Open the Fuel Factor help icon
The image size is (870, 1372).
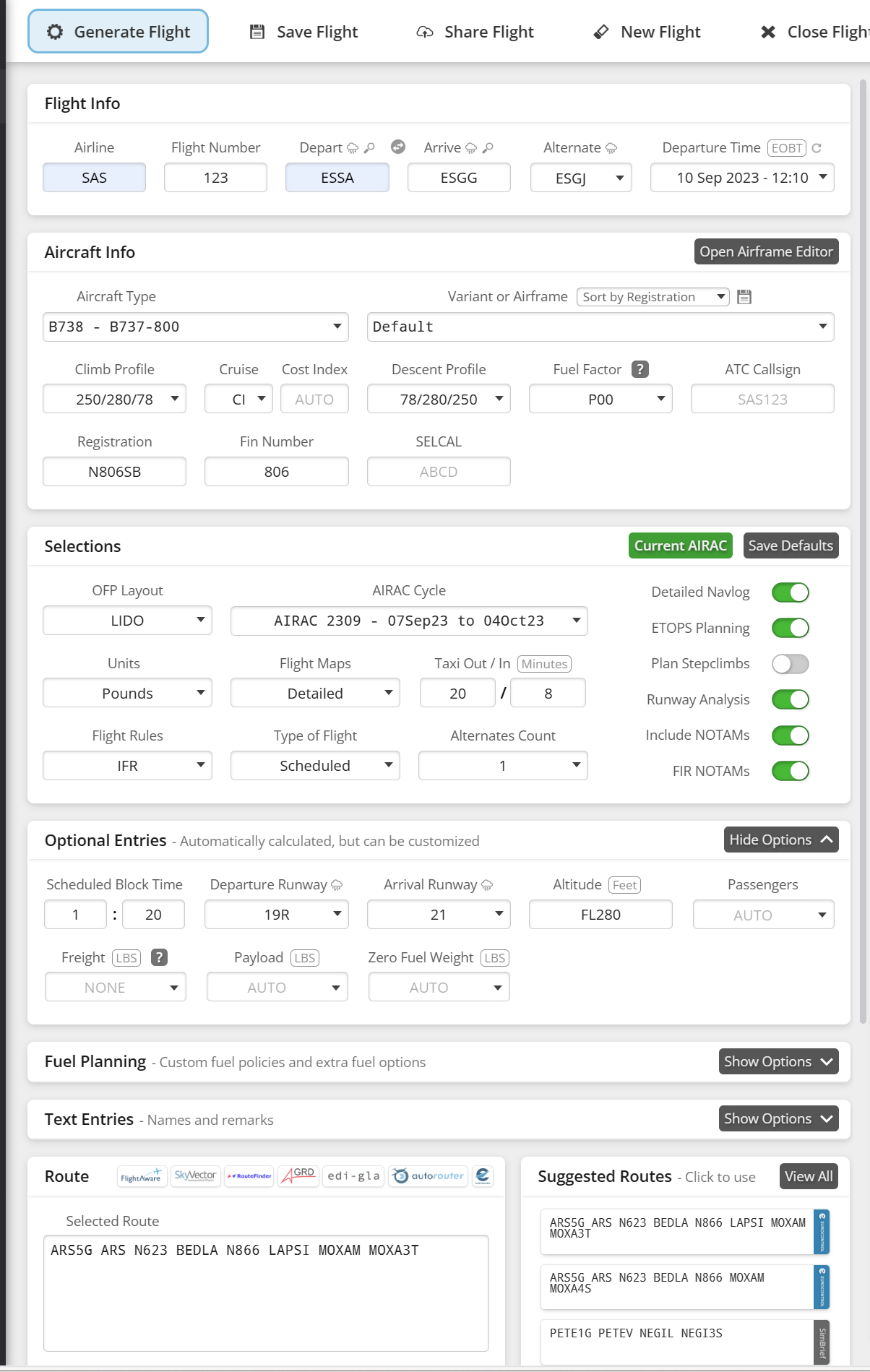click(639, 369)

---

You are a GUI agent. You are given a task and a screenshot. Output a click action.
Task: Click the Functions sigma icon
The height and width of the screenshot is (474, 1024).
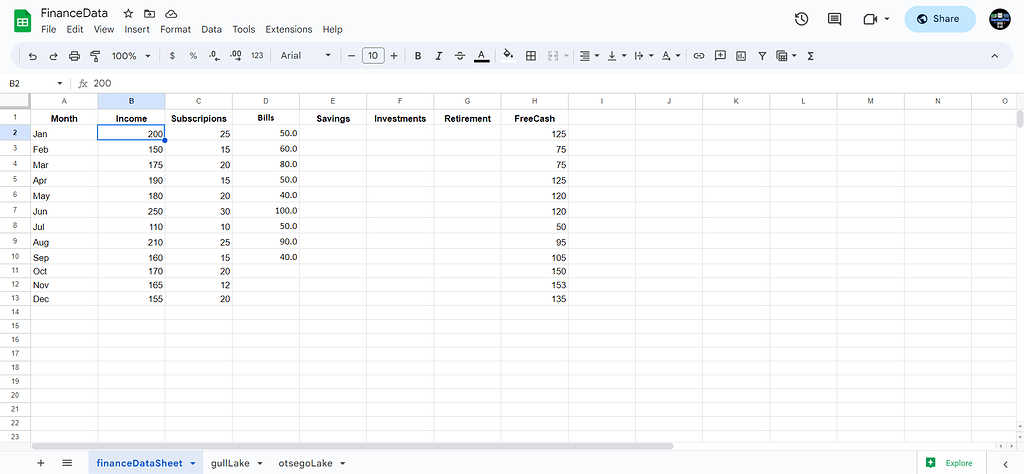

_Required work_. What lines of the preceding data include the string "icon"? Pull them out.

_Solution_.
Open the Fuel Factor help icon
Task: Click the Functions sigma icon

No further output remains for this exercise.